* Extracted material *
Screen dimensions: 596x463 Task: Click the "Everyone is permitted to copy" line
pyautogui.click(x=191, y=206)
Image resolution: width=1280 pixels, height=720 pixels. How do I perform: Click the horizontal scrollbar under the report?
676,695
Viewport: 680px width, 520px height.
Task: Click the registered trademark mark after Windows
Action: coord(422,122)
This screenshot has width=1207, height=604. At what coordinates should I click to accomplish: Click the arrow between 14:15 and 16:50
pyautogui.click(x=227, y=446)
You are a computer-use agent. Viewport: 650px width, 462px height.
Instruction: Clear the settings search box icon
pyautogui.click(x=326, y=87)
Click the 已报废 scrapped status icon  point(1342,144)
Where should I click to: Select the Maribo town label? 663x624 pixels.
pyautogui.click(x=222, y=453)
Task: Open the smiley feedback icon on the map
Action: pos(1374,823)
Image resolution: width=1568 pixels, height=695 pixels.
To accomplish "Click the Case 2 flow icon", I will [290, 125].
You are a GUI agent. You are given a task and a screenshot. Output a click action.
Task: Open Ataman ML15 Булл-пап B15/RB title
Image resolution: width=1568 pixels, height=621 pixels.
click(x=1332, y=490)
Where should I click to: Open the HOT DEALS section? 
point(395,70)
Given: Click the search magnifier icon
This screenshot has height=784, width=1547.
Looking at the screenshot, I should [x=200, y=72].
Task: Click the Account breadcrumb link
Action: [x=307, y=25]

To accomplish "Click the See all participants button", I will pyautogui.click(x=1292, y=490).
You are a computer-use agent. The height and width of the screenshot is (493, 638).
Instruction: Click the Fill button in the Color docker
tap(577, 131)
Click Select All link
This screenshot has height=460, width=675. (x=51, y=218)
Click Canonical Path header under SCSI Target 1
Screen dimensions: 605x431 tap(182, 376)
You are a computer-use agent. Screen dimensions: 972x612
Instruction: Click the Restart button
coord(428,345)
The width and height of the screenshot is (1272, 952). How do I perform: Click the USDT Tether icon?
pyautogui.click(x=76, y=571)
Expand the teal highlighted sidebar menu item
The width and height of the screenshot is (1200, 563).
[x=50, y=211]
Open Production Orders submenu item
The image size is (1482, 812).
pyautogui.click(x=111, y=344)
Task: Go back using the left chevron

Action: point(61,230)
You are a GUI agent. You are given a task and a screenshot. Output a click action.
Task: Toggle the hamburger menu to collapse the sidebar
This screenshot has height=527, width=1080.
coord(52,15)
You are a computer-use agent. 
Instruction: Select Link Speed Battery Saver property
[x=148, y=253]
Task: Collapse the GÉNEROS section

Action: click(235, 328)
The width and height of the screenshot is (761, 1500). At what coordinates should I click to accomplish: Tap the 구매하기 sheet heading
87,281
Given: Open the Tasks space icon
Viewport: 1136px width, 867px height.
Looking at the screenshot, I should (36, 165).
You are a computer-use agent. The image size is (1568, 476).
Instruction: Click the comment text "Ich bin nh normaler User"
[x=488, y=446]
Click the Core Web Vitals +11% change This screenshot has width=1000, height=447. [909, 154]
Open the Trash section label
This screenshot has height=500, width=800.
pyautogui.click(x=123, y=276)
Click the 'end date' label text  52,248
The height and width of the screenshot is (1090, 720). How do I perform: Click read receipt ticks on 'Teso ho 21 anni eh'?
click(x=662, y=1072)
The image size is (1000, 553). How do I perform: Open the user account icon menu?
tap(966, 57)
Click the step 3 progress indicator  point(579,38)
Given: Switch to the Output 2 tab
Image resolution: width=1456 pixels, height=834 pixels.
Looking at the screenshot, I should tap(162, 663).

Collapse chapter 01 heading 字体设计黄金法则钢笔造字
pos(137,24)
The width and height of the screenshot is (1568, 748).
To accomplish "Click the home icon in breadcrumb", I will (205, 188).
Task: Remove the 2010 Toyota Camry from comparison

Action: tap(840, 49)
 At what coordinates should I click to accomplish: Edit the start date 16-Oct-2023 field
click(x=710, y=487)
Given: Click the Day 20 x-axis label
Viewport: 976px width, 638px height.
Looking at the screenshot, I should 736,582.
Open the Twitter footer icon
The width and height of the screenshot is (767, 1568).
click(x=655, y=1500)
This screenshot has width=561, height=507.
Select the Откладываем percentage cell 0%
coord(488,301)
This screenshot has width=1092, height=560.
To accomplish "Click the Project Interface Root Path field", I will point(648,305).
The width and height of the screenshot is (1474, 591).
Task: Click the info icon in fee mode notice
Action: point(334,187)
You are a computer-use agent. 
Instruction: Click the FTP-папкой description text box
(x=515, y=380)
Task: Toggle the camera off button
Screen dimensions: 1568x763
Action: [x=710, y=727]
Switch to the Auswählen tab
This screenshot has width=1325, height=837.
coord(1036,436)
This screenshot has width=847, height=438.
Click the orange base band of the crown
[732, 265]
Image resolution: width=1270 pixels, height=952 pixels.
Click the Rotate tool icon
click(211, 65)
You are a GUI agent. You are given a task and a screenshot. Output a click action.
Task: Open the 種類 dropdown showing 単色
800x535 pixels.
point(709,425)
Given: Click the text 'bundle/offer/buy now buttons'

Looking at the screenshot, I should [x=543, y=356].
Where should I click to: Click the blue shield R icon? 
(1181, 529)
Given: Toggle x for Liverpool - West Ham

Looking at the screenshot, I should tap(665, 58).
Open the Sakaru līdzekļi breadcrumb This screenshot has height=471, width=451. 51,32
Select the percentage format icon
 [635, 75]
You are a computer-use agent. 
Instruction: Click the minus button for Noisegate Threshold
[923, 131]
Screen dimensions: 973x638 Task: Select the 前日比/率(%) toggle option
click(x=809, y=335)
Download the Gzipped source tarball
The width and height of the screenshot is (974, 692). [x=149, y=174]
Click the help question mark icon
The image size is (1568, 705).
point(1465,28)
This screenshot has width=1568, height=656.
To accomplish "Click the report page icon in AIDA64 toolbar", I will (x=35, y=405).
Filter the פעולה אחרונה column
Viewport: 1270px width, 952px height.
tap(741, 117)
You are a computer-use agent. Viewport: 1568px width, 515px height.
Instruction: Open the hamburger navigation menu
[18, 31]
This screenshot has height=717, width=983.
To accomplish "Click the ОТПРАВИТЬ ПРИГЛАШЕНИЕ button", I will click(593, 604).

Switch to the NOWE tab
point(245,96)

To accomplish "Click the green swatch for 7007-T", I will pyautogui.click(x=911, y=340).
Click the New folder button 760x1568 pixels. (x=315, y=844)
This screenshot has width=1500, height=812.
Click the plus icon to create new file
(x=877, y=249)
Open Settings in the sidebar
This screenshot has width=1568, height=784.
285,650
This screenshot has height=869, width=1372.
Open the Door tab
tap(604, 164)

* Task requirements *
In the listing above, find each line that contains the word "section" and copy those lines in full.

* Solution to the exercise *
Where should I click to: Open the HOT DEALS section? 
Task: Collapse the GÉNEROS section
Open the Trash section label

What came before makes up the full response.